Um kurz vor 17 Uhr ist die Party noch nicht offiziell gestartet und trotzdem schon voll im Gange. Aus den Lautsprechern tönt die Stimme Adriano Celentanos, der über die Liebe singt, über Vertrauen und die Schwierigkeit, über Gefühle zu sprechen. An den gedeckten Tischen sitzen die ersten Gäste, nippen an ihrem Cola oder weißen Spritzer, führen Unterhaltungen über Tische hinweg oder blicken stillschweigend in den Raum.

Gut zwei Dutzend aber sind schon auf der Tanzfläche. Dort werden routiniert Beine gekreuzt, Schritte flott nach vorn und hinten gesetzt, Körper zum Drehen gebracht. DJ Willi steht hinter einem Tisch und spielt Boogie-Nummern, Oldies und Latino-Hits von seinem Laptop. Willi ist nicht nur DJ, sondern seit zehn Jahren auch Lindas Ehemann.

Mit ihrem früheren DJ war sie unzufrieden, erzählt Linda: "Er hat ständig nur Boogie gespielt, und das viel zu laut. So kann man sich ja nicht unterhalten, geschweige denn jemanden kennenlernen!" Dann kam Willi in Lindas Leben. Der 77-Jährige hatte immer wieder auf Partys für die Musik gesorgt, erzählte er ihr. Also übernahm er – und steht seither immer in schwarzem T-Shirt, auf dem in Comic-Sans-Schrift "DJ Willi" und "Lindas Treff" steht, am Mischpult.

Paar
Im Juli feiern Linda und Willi, Lindas Mann und DJ, 26 Jahre "Lindas Tanztreff".
Heribert Corn

Favoritner Institution

Die Panoramaschenke ist eine Institution im Bezirk, es ist so etwas wie das Schweizerhaus des Zehnten. Und gewissermaßen ist auch die heutige Veranstaltung eine Institution: "Lindas legendäre Treffs", wie Linda ihre Tanzabende nennt, gibt es seit über 25 Jahren. Jeden zweiten Sonntag finden sie hier statt und dazwischen, ein- bis zweimal im Monat, im Chattanooga, einem Traditionslokal in der Wiener Innenstadt.

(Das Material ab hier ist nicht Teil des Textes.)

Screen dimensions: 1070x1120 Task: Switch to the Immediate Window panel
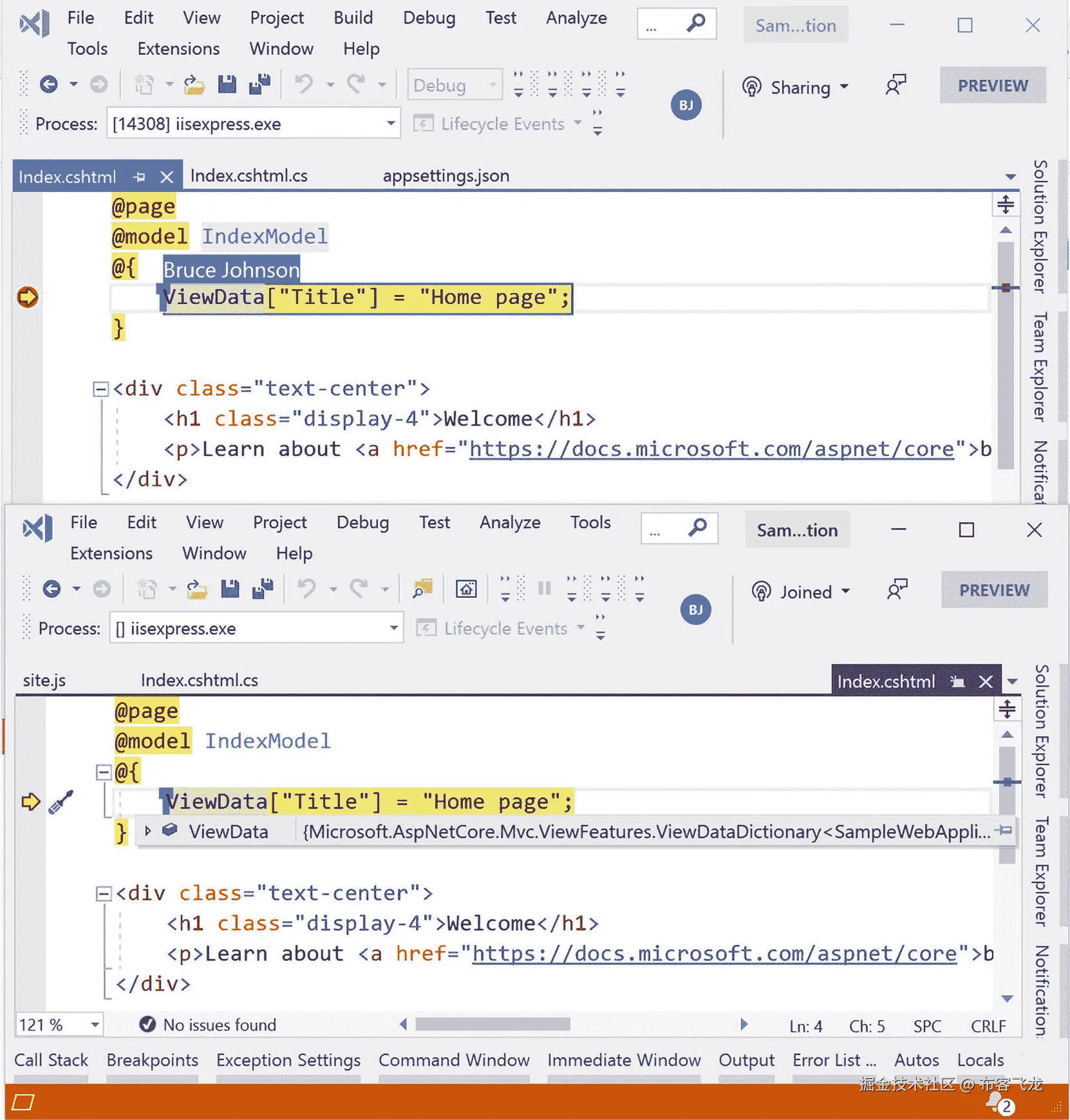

Linda ist 74 Jahre alt und pensionierte Volksschullehrerin. Das passt gut, die Wienerin ist nämlich der Typ Mensch, den man sich als Volksschullehrerin gut vorstellen kann: herzlich, geduldig, freundlich, witzig, gleichzeitig aber auch bestimmt. "Hallo, servus!", begrüßt sie jeden Einkehrenden: "Grüß dich!" "Viel Spaß!" und "Schön, dass ihr da seid!", ruft sie ihnen hinterher.

800 Paare in 25 Jahren

800 Paare hat sie laut ihrer Zählung im letzten Vierteljahrhundert schon zusammengebracht. Jeder Abend steht unter einem anderen Motto: "Karibische Nacht" etwa, "Holiday Feeling", "Lady in Red". Heute lautet es: "Silber und Gold". Die meisten Männer tragen Hemd und haben die Haare sorgfältig gekämmt. Die Frauen haben Schmuck angelegt, Lidstrich und Lippenstift aufgetragen. Sie tragen Paillettenhosen, T-Shirts in Metallic-Optik und Röcke mit Glitzersteinen. Linda selbst hat silberlackierte Nägel und goldene Sneaker an.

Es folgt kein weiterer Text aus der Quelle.